Final Chance of a Reprieve Snatched From Family
When news of Afkari's execution broke, Mehdi Mahmoudian, a civil activist involved in the case, tweeted that Afkari's family had had an appointment to meet with the family of the man for whose murder Navid Afkari was sentenced to death.
If they had met, there is a possibility that the family could have secured a pardon for him with their consent. But the meeting was scheduled for Sunday, September 13 and Navid Afkari was executed on the Saturday morning, robbing them of this opportunity.
The Fars authorities’ statement, however, insisted that no such meeting had been planned. “The process of investigating this case took two years,” it read, “from the date of the murder and the arrest of the accused to the final verdict.
“During this period, various judicial authorities conducted a thorough expert examination of the case and in each of these stages, it was possible to obtain the consent and pardon of the blood relations. In this case, unfortunately, no action was taken by the murderer's family.
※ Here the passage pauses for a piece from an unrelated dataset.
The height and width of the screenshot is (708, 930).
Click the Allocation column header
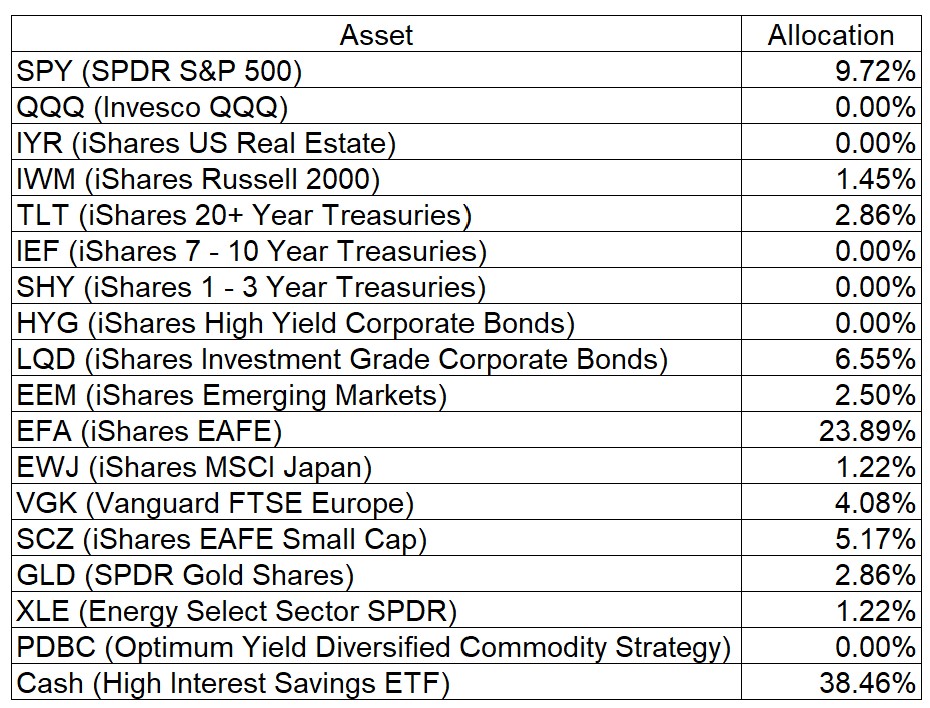click(x=830, y=36)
The consent of the blood relations was not obtained, and they have repeatedly insisted on qisas [retribution] and execution to the provincial judicial authorities."
"Yes, it took two years from the date of his arrest, but the sentence was not finalized two years ago," says Paknia. "After it was finalized we set about trying to obtain their consent. The statement says the family of the victim 'apparently' did not make any effort; but one can not possibly rely on 'appearances' to hurry the execution of a sentence."
The lawyer added that the statement does not address one of the most serious legal shortcomings of the case: "Please, show the notice of execution of the sentence to the lawyer in the case. They have left this issue unanswered.
"Given my knowledge of Navid Afkari's spirits and the audio files released by him as well as the audio file of his last call, I, as a lawyer, cannot accept that he knew that his sentence was about to be carried out."